Journaliste dépendant & théoriste musical.

Billetterie : quel est le problème ?

Billetterie : quel est le problème ?

Sujet sous-estimé, jugé peu sexy, voire tabou… Le secteur est pourtant en pleine révolution, à l’image du 1er forum national organisé mi-septembre à Paris, même si la mutation française reste lente. Rencontre avec son créateur, Eddie Aubin, auteur de plusieurs ouvrages sur le sujet.


Le forum a-t-il confirmé vos intuitions sur les acteurs de la billetterie ?
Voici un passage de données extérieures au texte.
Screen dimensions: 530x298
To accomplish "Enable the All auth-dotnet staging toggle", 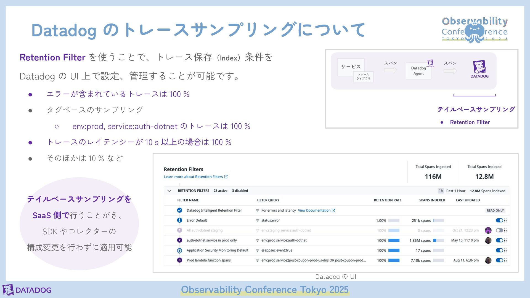I will tap(499, 230).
“Billetterie” est un mot réducteur par rapport à l’étendue de palette du domaine… Mais effectivement, ce forum (que nous n’avons pas voulu “salon”) fut l’occasion d’attester d’un manque de formations ou de légitimité de certains acteurs (l’activité de production n’étant pas la même que celle du marketing). Or, la dématérialisation permet enfin une démocratisation des supports (baisse de coûts, mutualisation…) et un levier de rémunération non négligeable.
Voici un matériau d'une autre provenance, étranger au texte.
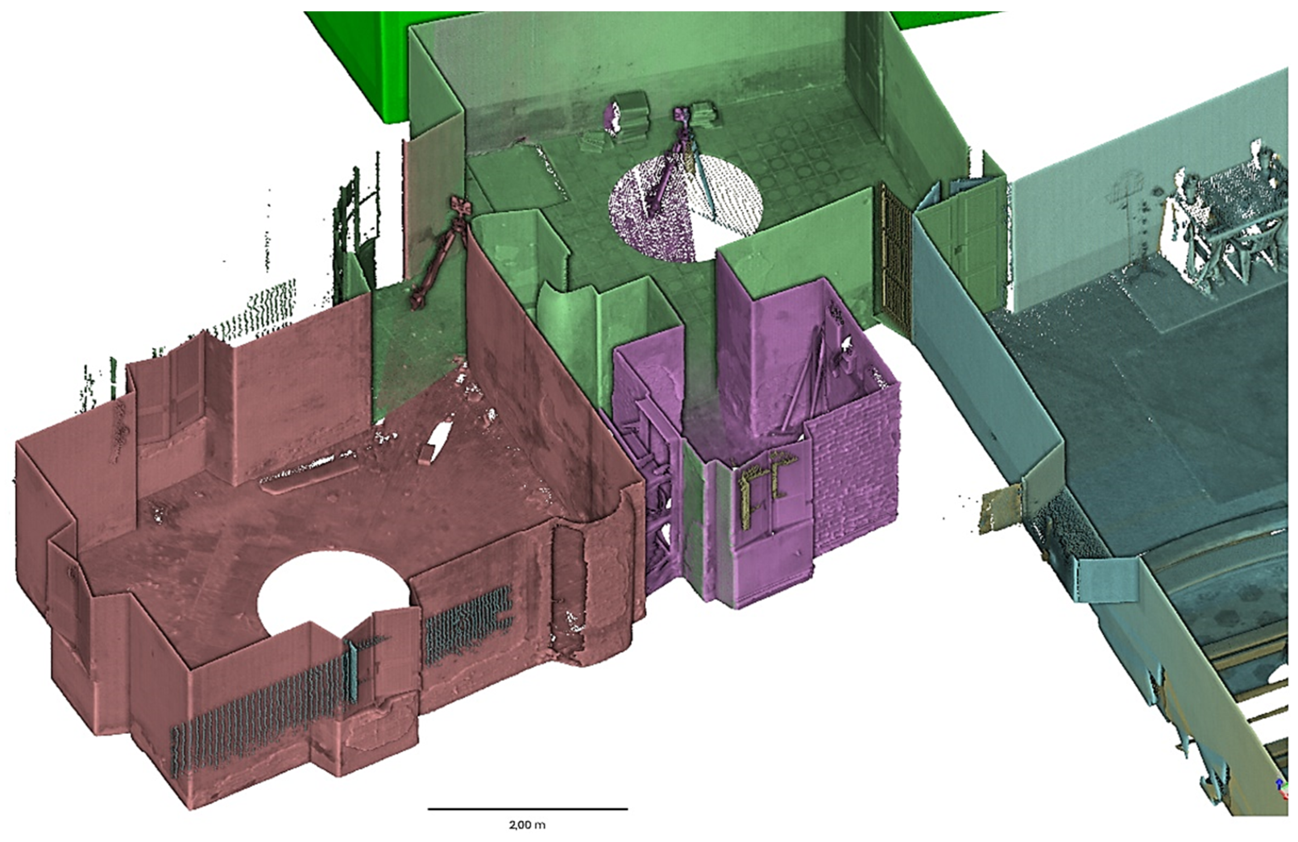Click the blue Z-axis arrow gizmo
This screenshot has width=1298, height=842.
(x=1279, y=783)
Pourquoi est-ce un sujet tabou en France ?
Nous avons une tradition intellectuelle qui refuse de lier culture et argent... D’où notre habitude de la culture pour tous et subventionnée. Or, vu que nous sommes moins dans une lutte des classes, les rapports changent : il est de plus en plus sexy d‘être entrepreneur ! Mais ce “retard” est avant tout plus générationnel que culturel : en France, les acteurs sont plus âgés. Il est normal que la mutation soit plus lente…
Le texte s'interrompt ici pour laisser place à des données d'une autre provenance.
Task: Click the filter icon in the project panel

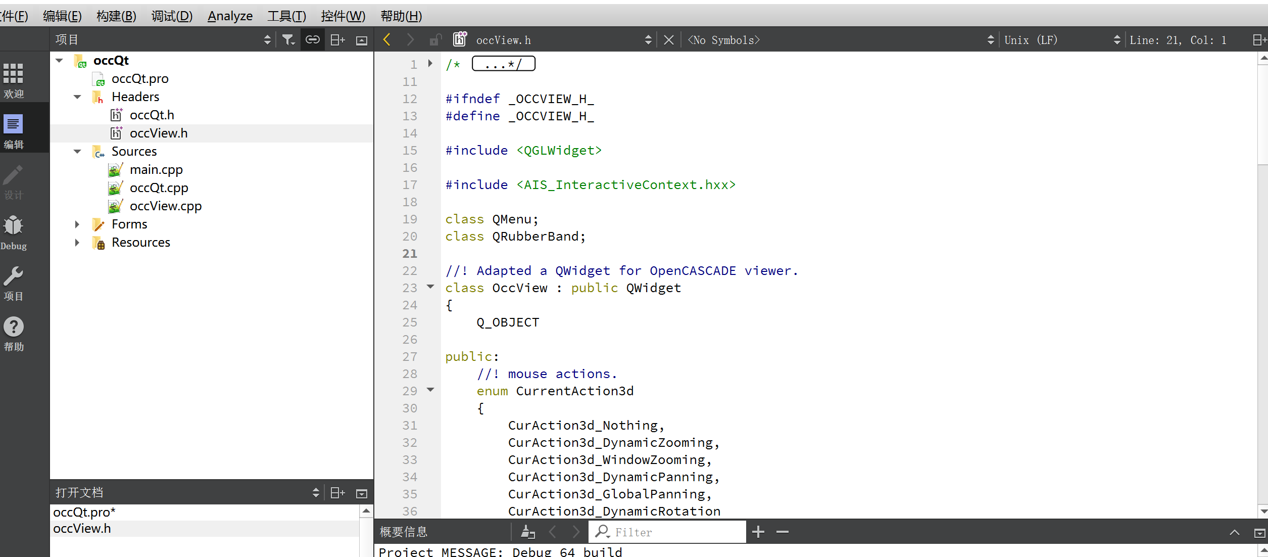Action: click(x=288, y=39)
Pourquoi réfléchir à la façon dont on vend des billets de concerts ?
Aujourd’hui, il reste toujours 40% d'invendus sur chaque spectacle... Rendons plus accessibles ces places ! Comment ? Via des prix dégressifs en fonction de la rémunération de chacun, en mutualisant des services, en personnalisant les approches… Cela nécessite donc de mettre en place les outils nécessaires pour connaître son public. Aujourd’hui, beaucoup de lieux refusent la numérisation, sous prétexte qu’un billet physique est « plus rassurant ». Attention, les algorithmes ne remplacent pas l’humain : ils font gagner du temps et de l’argent à tous ! Ne soyons pas arrogants : les labels ont manqué de peu la révolution du numérique. Il est encore temps pour que les salles rattrapent leur retard. Un enjeu primordial face à l’érosion des ventes de disques !

Mais n’est-ce pas inquiétant toutes ces données collectées ?
Ce sont surtout les GAFA (Géants du web : Google, Amazon, Facebook, Apple…) qui captent beaucoup de données... Mais il est vrai que le secteur billetterie a des efforts à faire pour redonner une bonne image de son métier et rompre avec l’opacité. Comme beaucoup emploient des prestataires techniques pour gérer ces plateformes, on oublie le plus souvent l’importance de l’éditorial, de la nécessité de la pédagogie… En Belgique, ILoveMyTicket blackliste les sites d’arnaques ou non reconnus par les producteurs/diffuseurs. À quand une initiative de ce genre en France ? Le secteur représente 8 à 10 milliards par an… Ce n’est pas rien dans le PIB ! Hé ben, on préfère demander l’avis à l’artiste, alors que ce n’est pas son métier. Qui pour nous auditionner ?

Et pourquoi les festivals commencent à s’intéresser au marché de la revente ?
Ce sont deux écosystèmes différents qui se parlent peu, mais dont les uns utilisent pourtant les failles des autres. Le secteur “primaire” (1er cercle de vente) s’intéresse de plus en plus au “secondaire” (revente illégale ou légale) pour l’encadrer… Pourquoi ? C’est à la fois un manque à gagner, mais également un déficit d’image pour l’organisateur (bad buzz) et des rétributions non reversées (TVA, Sacem, Sacd, CNV…).
Si la France n’est pas encore touchée par l’utilisation massive de “botnets” [cf. encadré], il est justement temps de se défendre et d’aider des sites comme Zepass ou TicketSwap qui revendent à prix égal ou inférieur… Et puis, interrogeons-nous sur “à qui profite le crime ?” Viagogo est cofinancé par Bernard Arnault, PDG de LVMH et 4e fortune mondiale ! Ça en dit long sur l’importance du domaine et… l’urgence de la situation.